MONTEGO BAY, Jamaica—Bill Cald¬well brought it up first because he knew it was on everyone's minds.
What is Continental Tire the Americas L.L.C. doing to improve its fill rates, estimated at 45-55 percent depending on the tire, the company's vice president of sales and marketing asked rhetorically.
Based on the rumbling from the audience—dealers assembled at the company's annual Gold Dealer meeting April 1-5 at the Rose Hall Resort and Spa in Montego Bay—he clearly had hit a nerve.
Conti has taken some short-term actions over the past six months to reduce the product shortfall, which has affected the entire industry in North America, he said.
These actions include transferring some production to the company's plants in Europe and beefing up production at its factories in the Americas.
While these moves certainly will provide the company with more tires, Caldwell said later, he was reluctant to estimate how much because he didn't know what will happen with original equipment and replacement tire demand.

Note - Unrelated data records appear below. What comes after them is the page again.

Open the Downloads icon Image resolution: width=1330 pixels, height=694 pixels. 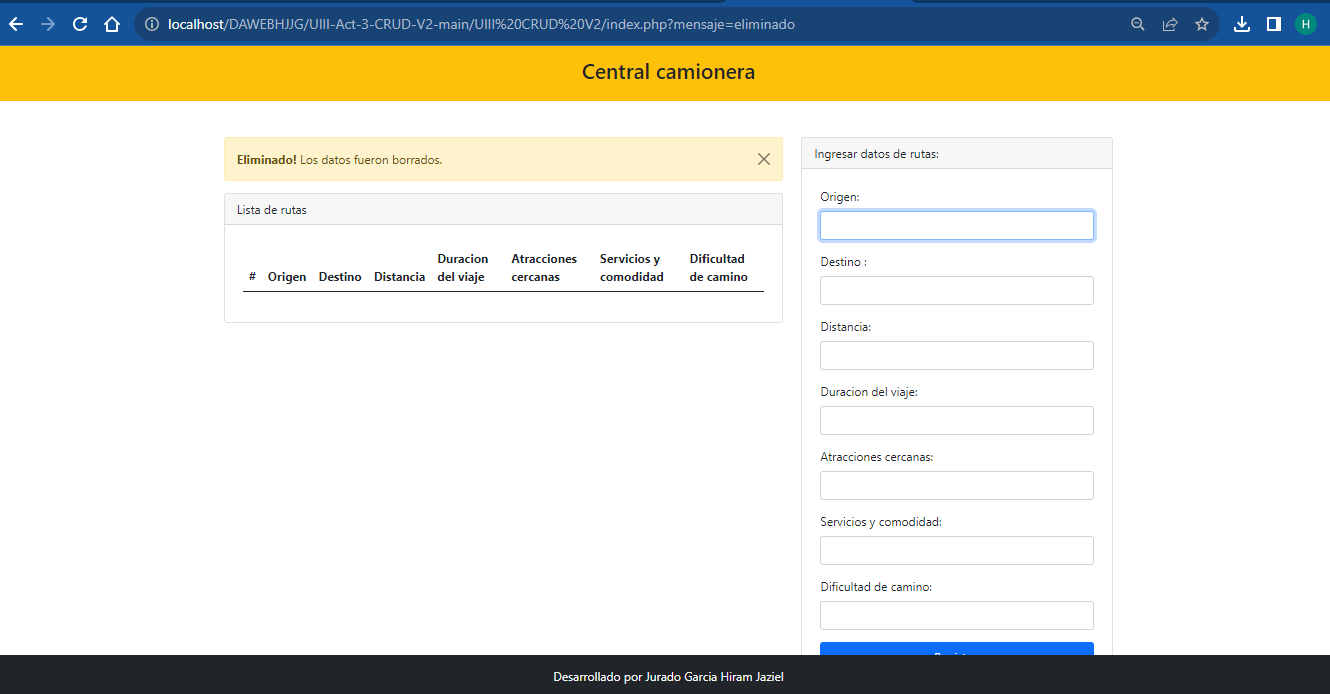tap(1242, 24)
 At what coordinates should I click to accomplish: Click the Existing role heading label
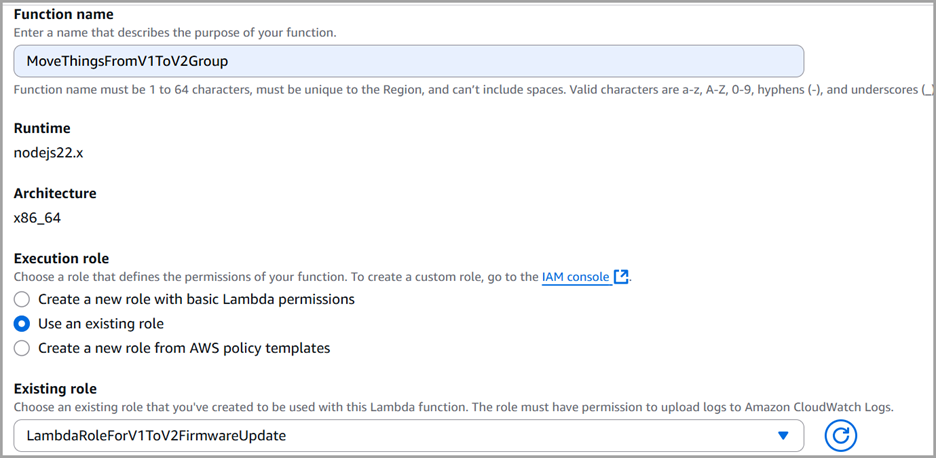coord(55,388)
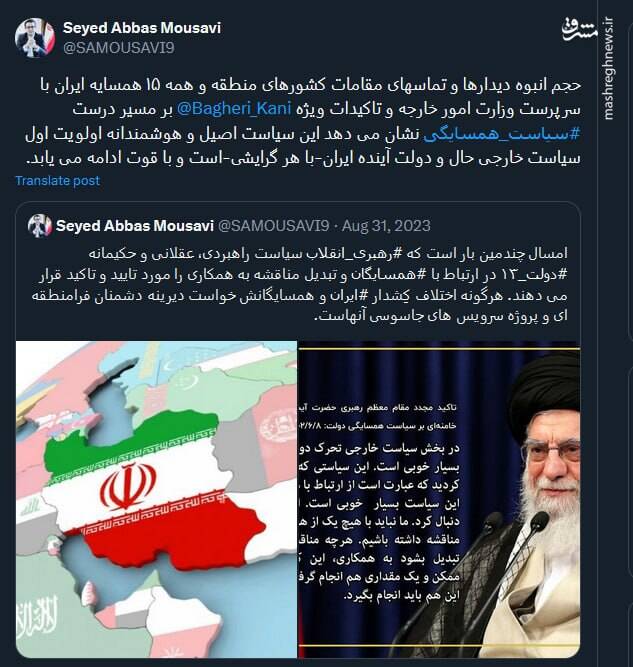The image size is (633, 667).
Task: Open the Iran flag map image
Action: pyautogui.click(x=157, y=499)

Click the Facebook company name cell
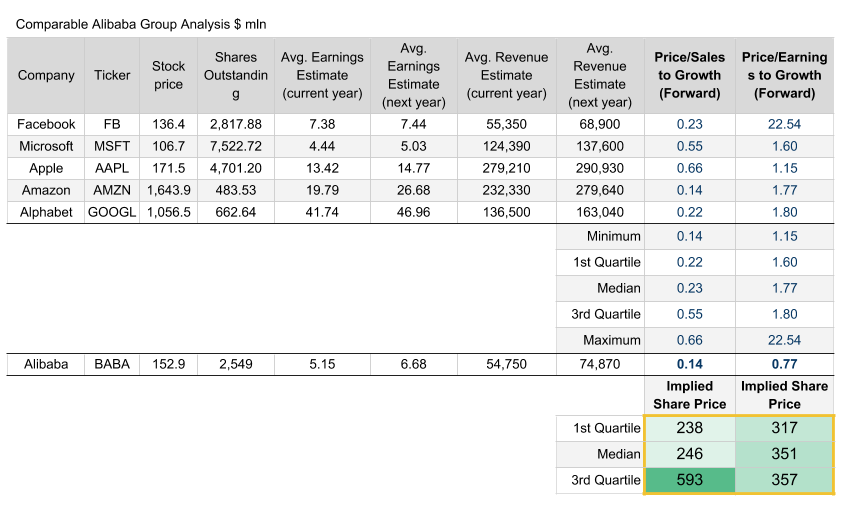point(46,124)

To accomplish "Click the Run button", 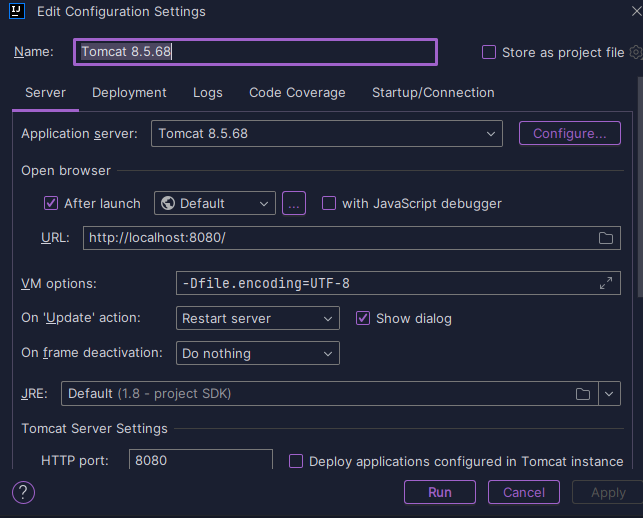I will click(440, 492).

That's been the problem industrywide since the recession of 2009, when the tire industry reduced inventory en masse to cut costs.
Under normal conditions, tire manufacturers (those represented by the Rubber Manufacturers Association) keep an inventory of between 40 million and 50 million tires to fill customers' orders, Caldwell said. In 2009, that number fell to about 30 million, and it didn't change much in 2010 as demand rose higher than most anyone expected.
“We were not able to rebuild inventories on the manufacturers' side, which means fill rates and supply were tight the whole year,” he said.
This occurred even though the industry shipped 29.2 million more tires—or the equivalent of production from three tire plants—in 2010 than in 2009.
As a result, manufacturers' fill rates remain 25 percent below historical levels.
Taking action
To improve its supply of product in the U.S. market, Conti in August 2010 began transferring “a significant number of tires” back to parent company Continental A.G.'s factories in Europe, Caldwell said.
Dealers who carry the General Altimax RT or HP, for example, will start to see tires this year manufactured in Europe, either from Spain, Portugal or the Czech Republic, rather than made domestically.
“Our European production footprint is still really the strength of our company globally,” Caldwell said. “Seventy-five percent of the passenger and light truck tires that we sell are built in Europe. That's where the capacity lies. That's where our strength is, and that's where we have much more flexibility than we have in the local market from a manufacturing standpoint.”
The company began reaping the rewards of this move in the first quarter, he said.
Conti also has taken steps to enhance daily output at its plants in the Ameri¬cas—Camacari, Brazil; San Luis Potosi, Mexico, and Mount Vernon, Ill.—over the past two years.
The Mount Vernon plant will see the biggest increase in 2011, up 18 percent, Caldwell said, following a 7-percent jump in output in 2010, without giving any production numbers.
The plants in Brazil and Mexico will increase volumes 5 percent each in 2011, following jumps of 28 and 18 percent, respectively, in 2010.
“So additional supply is coming,” Caldwell said. “It's always a challenge because it's never enough. Sometimes I believe our demand is growing faster than our capacity is growing. But more tires will continue to come to you, and we'll chase like crazy your demand level to make sure we can improve fill as we move through the year.”
Big investment
Conti only recently disclosed $210 million in investments through 2015 at the Camacari plant to double output there to about 9 million car and 700,000 truck tires annually.
As for the company's Gold dealers, Caldwell said Conti will work with its Gold distributors to determine how best to use the product it does have. “And our intention is to focus as much of that product as possible to Gold dealers,” he said.
Still, that probably will not be enough, he said, and Conti will continue to keep pushing forward with capacity investments, spending 15 percent more corporatewide in 2011 than it did in 2010 on passenger and light truck tire capacity.
“Our investment in passenger and light truck tire capacity will be higher than it has been in the history of Continental Tire on a global basis,” Caldwell said.
Conti also is benefiting from an increased priority within the corporation for capital expenditures on tire capacity.
While Hanover, Germany-based Continental has a lot of divisions that are not tire related, all of them are fighting for capital funding, he said.
“But what we see in the numbers is that more and more of the overall investments of the company in capacity are coming toward passenger and light truck tires versus other areas of the company, and that's great news for all of us.”